## EXERCISE GOAL
Would you retype, word for word, the line with "The height and width of the screenshot is (292, 344)." and each line after it to the end of the entries below, leaving the pictures out?

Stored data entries
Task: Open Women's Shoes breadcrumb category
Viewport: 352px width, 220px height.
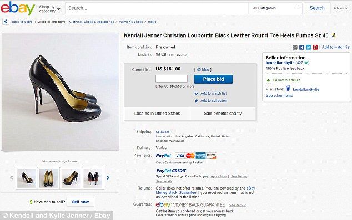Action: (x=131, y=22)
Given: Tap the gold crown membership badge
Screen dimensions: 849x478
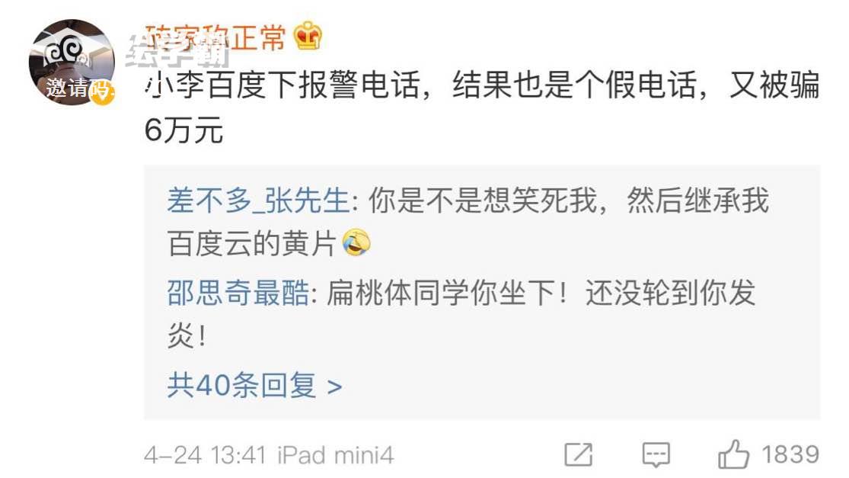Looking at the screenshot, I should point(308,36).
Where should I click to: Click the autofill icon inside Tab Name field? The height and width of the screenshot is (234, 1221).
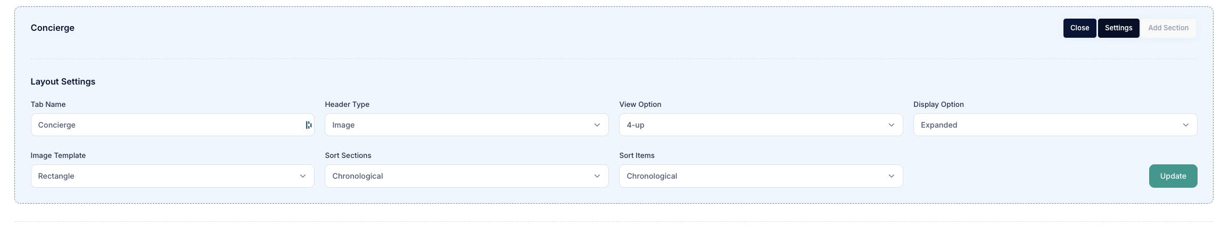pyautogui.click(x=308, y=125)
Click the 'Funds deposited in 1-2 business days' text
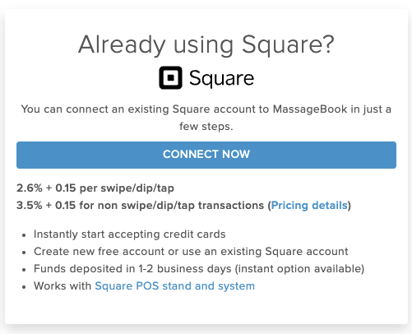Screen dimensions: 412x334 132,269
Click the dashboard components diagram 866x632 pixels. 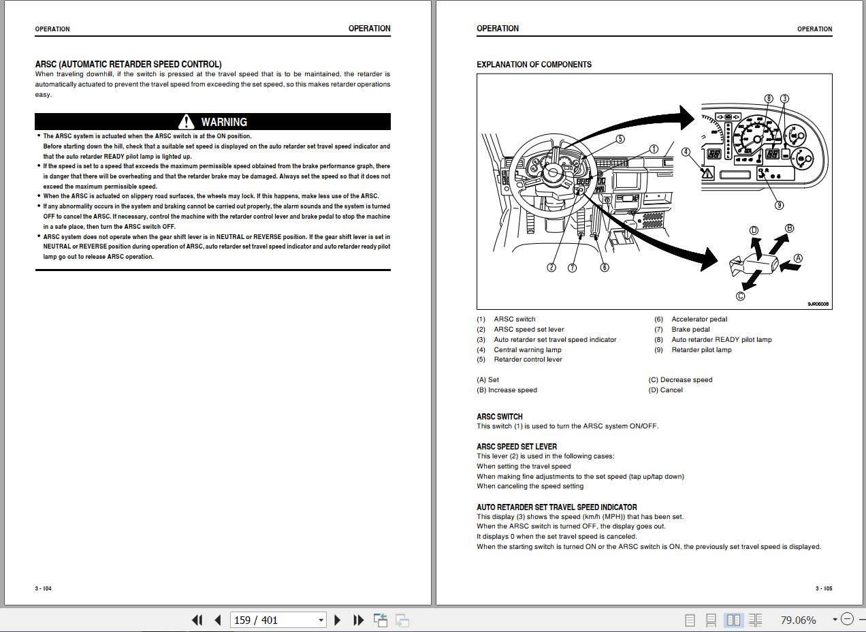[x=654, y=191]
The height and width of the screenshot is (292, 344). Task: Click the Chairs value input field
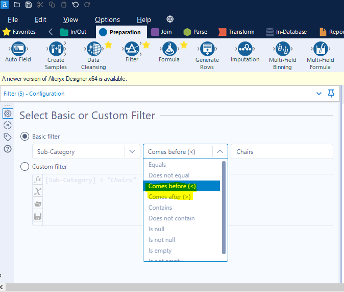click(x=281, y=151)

## ANSWER FOR THIS EXERCISE
The height and width of the screenshot is (292, 344). Task: Click the Chairs value input field
click(x=281, y=151)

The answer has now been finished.